Exercise: Reprint the lines below as they are, minus the pictures.

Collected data
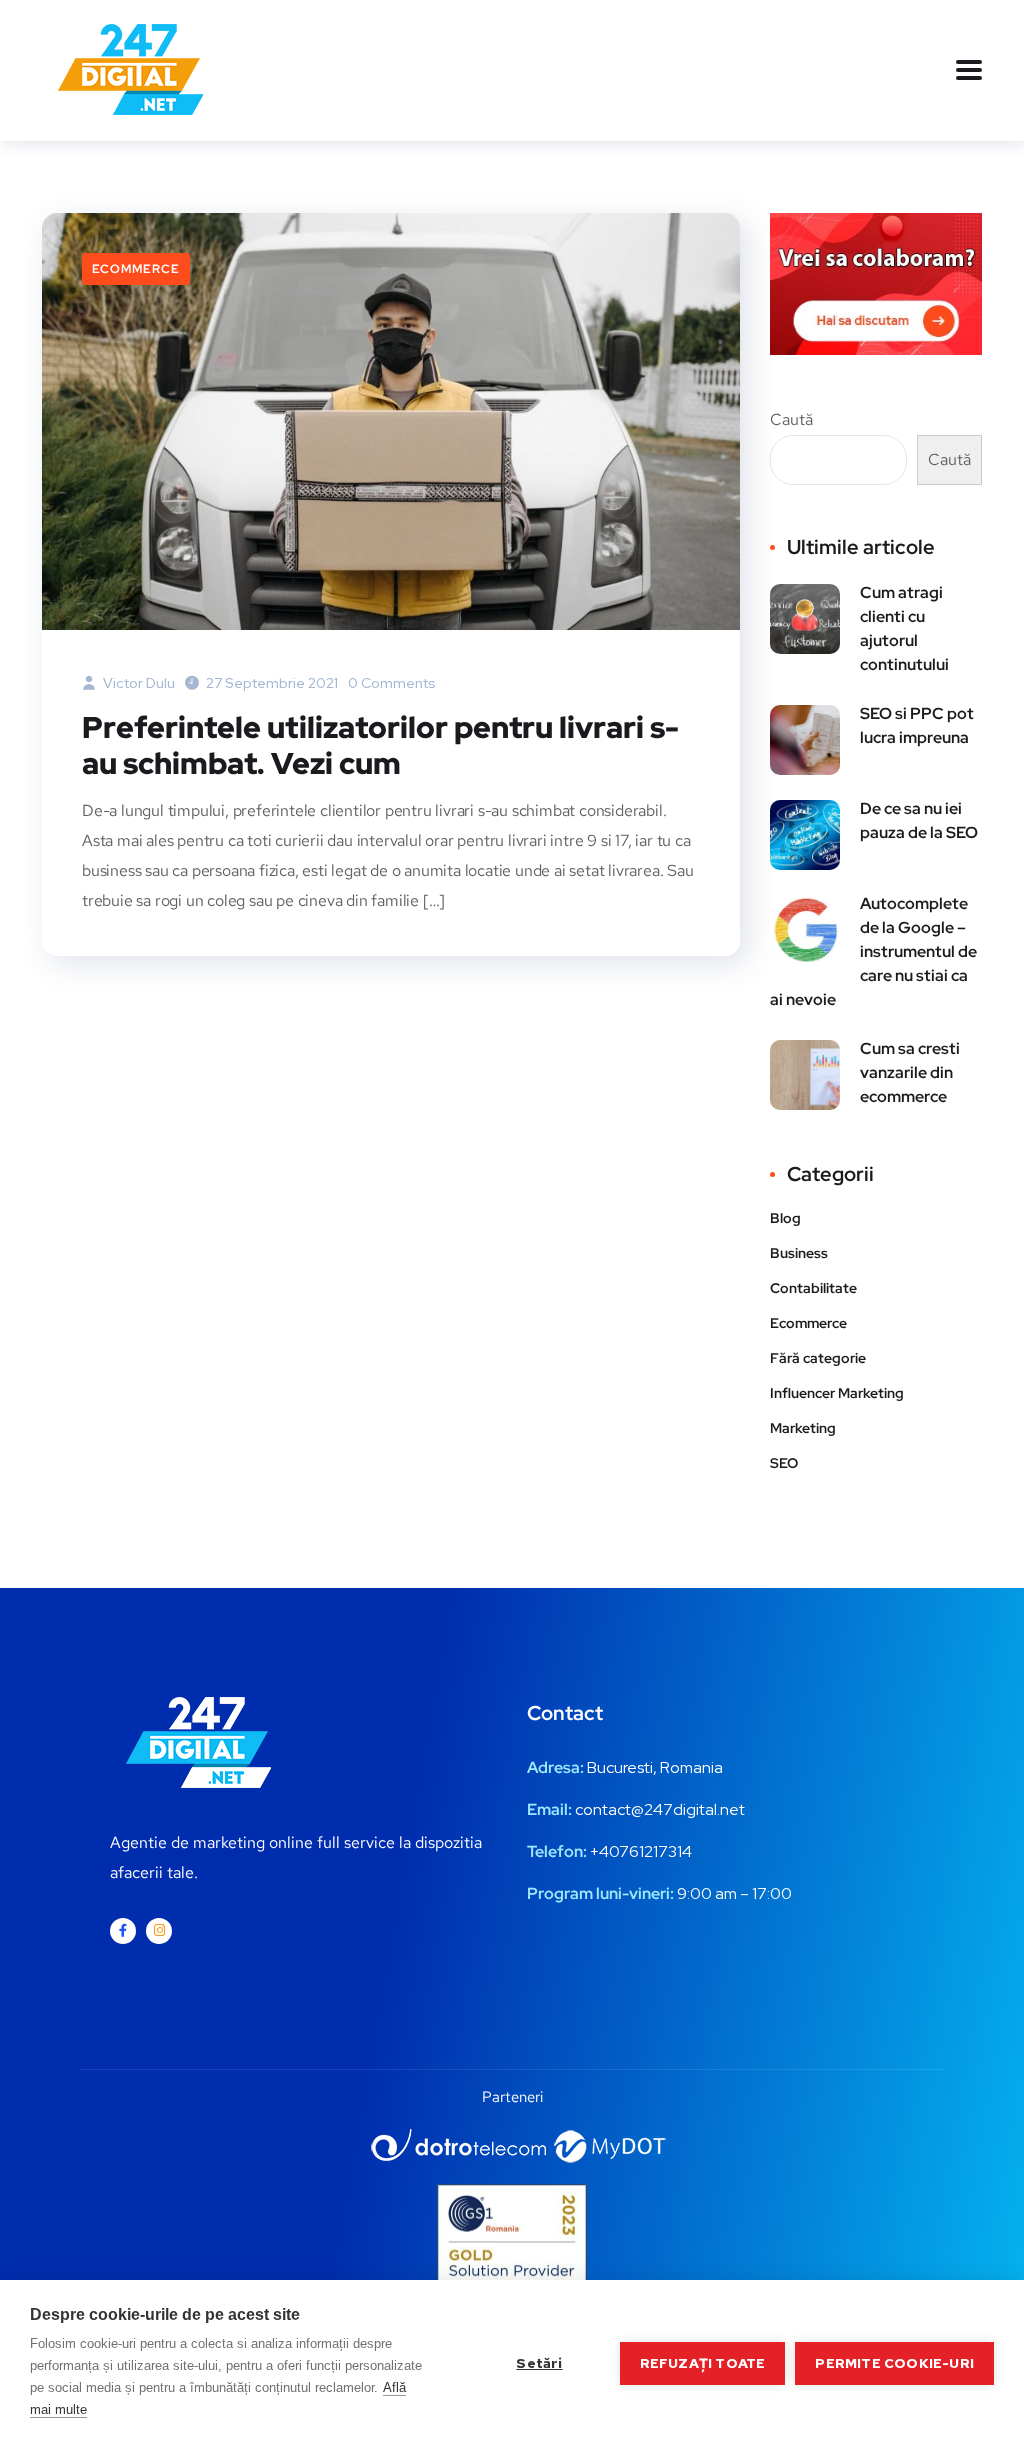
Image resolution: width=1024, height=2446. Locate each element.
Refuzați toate (703, 2363)
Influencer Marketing (837, 1393)
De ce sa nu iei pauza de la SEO (919, 820)
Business (799, 1253)
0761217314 (650, 1851)
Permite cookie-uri (894, 2363)
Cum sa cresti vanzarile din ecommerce (910, 1072)
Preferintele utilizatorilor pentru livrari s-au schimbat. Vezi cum (380, 745)
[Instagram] (159, 1931)
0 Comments (392, 683)
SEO (784, 1463)
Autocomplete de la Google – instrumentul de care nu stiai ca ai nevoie (873, 951)
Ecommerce (136, 269)
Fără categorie (818, 1358)
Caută (791, 419)
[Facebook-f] (123, 1931)
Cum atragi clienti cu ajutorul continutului (904, 628)
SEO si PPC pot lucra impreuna (917, 725)
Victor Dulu (137, 683)
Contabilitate (813, 1288)
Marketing (803, 1428)
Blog (785, 1218)
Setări (539, 2363)
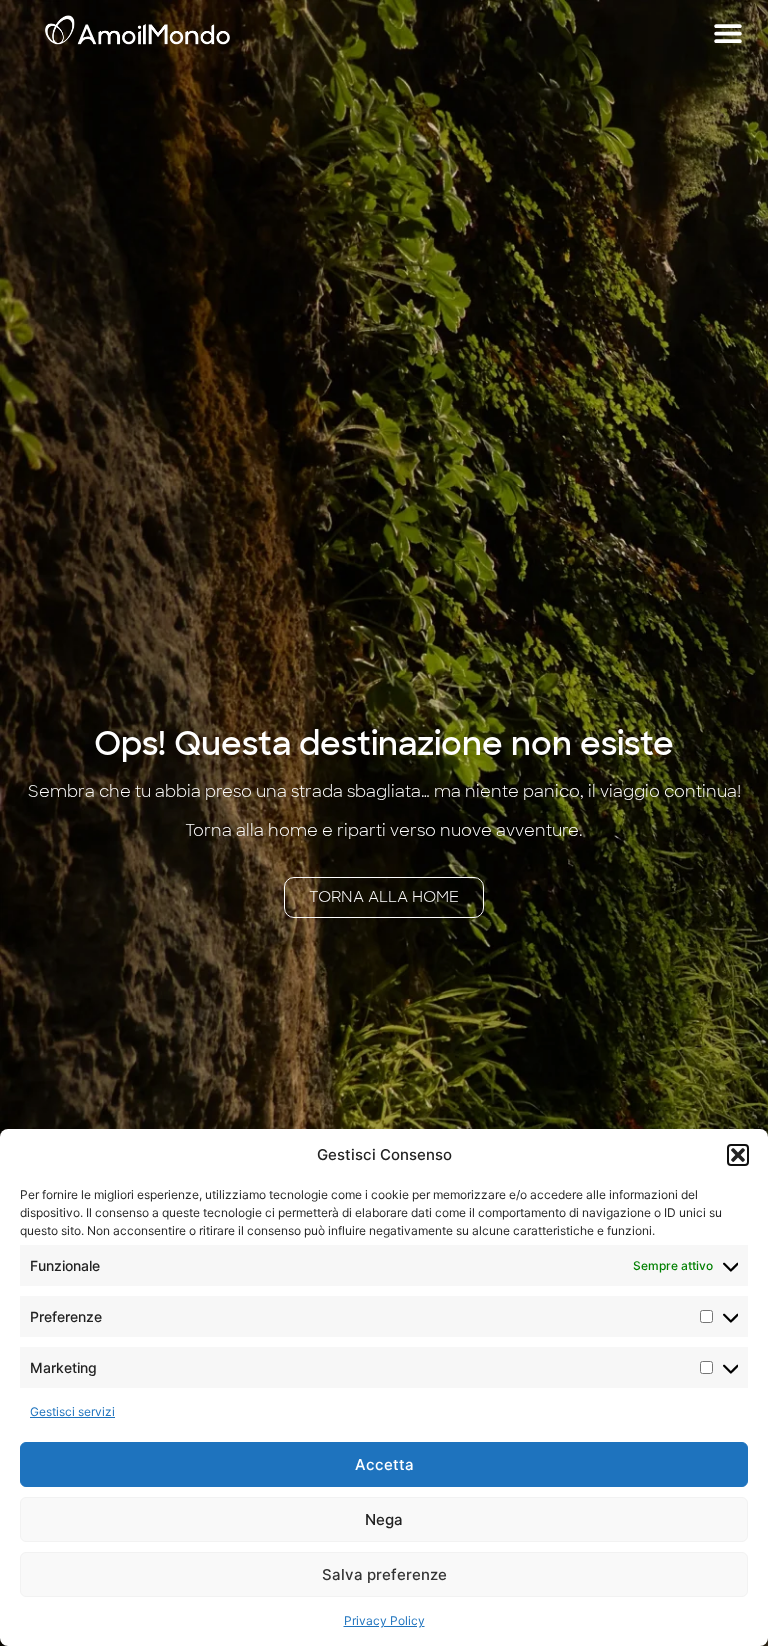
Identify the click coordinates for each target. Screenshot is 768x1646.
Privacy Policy (384, 1620)
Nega (384, 1519)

Solution for this task:
Image resolution: width=1024, height=2446. Locate each element.
Refuzați toate (703, 2363)
Influencer Marketing (837, 1393)
De ce sa nu iei pauza de la SEO (919, 820)
Business (799, 1253)
0761217314 (650, 1851)
Permite cookie-uri (894, 2363)
Cum sa cresti vanzarile din ecommerce (910, 1072)
Preferintele utilizatorilor pentru livrari s-au schimbat. Vezi cum (380, 745)
[Instagram] (159, 1931)
0 Comments (392, 683)
SEO (784, 1463)
Autocomplete de la Google – instrumentul de care nu stiai ca ai nevoie (873, 951)
Ecommerce (136, 269)
Fără categorie (818, 1358)
Caută (791, 419)
[Facebook-f] (123, 1931)
Cum atragi clienti cu ajutorul continutului (904, 628)
SEO si PPC pot lucra impreuna (917, 725)
Victor Dulu (137, 683)
Contabilitate (813, 1288)
Marketing (803, 1428)
Blog (785, 1218)
Setări (539, 2363)
Identify the click coordinates for each target. Screenshot is 768x1646.
Privacy Policy (384, 1620)
Nega (384, 1519)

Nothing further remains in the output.